DISCLAIMER

DISCLAIMER: This blog is being used to help me deal with the passing of our daughter Emelina, whom was delivered stillborn on Feb 21. These are MY feelings and I will not be sorry for having them.

Tuesday, March 27, 2012

Day 34 of this journey

The past week and a bit have been busy...I have really tried to get out to visit with friends as well as have been working out 5 days a week which I find has made my days fly by...and the past two days with Cat being back at school, I have been shocked by how fast 2:30 pm comes around.

Today I headed out later to the pool for my workout, because I had no desire to go, but I DID it.  And was home just before Cat got off the bus.....I did my workout because in a few weeks I am going to be measured and I want to be successful. I have no excuses of being too busy because lets be realistic I am NOT busy. I find stuff to do but none of it is more important then my health, I also find it awesome for my mental health for the most part....yesterday was hard on the treadmill my shins were sore and my Ipod was dead :-( so it was a tough run but the workout made me feel so strong.

Emotionally is hit and miss... I expected that when I started working on the thank you cards that I had ordered that is would so hard...it was easier then I thought they would be.I figured it would be very emotional, but to be honest they were not at all. I found them therapeutic and humbling. So many people have done so many nice things for us, sent so many beautiful cards and most importantly sent us beautiful, thoughtful messages. Tomorrow they will hit the mail, I can't wait for people to receive them because I want to people to realize how much they mean to us as well as how much there support has meant to us.

I did something I have never done before and that was cancel a trip state side. I love going to Seattle, we do a stateside trip every 2-3 months because I love to shop down south as well as love to explore. I just could not get the motivation or desire to want to go...I have been dreading it hugely the past few weeks. I mentioned it to my friend K, and she suggested we join them for Easter and I was sold, shortly after the reservation was cancelled.

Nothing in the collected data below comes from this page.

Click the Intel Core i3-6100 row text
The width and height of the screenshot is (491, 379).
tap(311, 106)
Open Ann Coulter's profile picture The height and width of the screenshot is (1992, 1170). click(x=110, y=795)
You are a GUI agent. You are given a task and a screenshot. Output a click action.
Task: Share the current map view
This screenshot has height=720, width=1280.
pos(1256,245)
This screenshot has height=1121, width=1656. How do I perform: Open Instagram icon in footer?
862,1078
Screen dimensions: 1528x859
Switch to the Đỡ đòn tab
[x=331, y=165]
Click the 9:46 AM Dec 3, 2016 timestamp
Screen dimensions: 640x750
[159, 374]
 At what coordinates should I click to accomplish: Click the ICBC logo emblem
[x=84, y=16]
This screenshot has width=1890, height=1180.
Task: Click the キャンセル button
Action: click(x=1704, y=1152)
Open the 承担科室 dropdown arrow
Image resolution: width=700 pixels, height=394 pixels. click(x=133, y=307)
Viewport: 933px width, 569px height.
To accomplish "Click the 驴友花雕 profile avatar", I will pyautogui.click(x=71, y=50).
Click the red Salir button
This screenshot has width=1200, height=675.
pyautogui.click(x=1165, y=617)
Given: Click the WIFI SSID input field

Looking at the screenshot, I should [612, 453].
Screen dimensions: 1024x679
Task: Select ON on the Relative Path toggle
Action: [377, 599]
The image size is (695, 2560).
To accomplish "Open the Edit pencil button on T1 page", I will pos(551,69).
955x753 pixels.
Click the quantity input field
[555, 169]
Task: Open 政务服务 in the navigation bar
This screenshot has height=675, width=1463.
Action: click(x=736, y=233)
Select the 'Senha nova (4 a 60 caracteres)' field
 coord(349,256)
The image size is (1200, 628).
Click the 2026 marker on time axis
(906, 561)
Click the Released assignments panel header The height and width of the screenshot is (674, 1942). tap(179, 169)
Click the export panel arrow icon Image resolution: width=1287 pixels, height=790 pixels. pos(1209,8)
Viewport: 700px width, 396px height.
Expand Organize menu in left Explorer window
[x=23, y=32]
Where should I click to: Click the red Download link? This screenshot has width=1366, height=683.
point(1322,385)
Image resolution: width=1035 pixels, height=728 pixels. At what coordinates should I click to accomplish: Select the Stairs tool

I feel so much relief, I thought a trip would be nice but instead I was dreading not being at home. When I am home I feel safe as well as am some what able to control my situations where as I felt like traveling I was losing that control. I already feel that my control has disappeared when it comes to most things so why push it, soon enough I will want to travel (I LOVE it) so why make myself regret it.

I have been dreading Easter shopping and was able to get most of Cat's gift today at Staples (of all places) all that is left is to pick up is the candy and her one gift from us a scooter both of which Mariusz is going to do. I usually do more for holidays with planning etc but this year is going to be very low key...no Easter hunt other then the house this year...

Off to bed...early workout tomorrow as my friend K is coming to lunch tomorrow, then off to Cat's dentist appointment, skating and then off to dinner at my friends J's house...busy, busy day.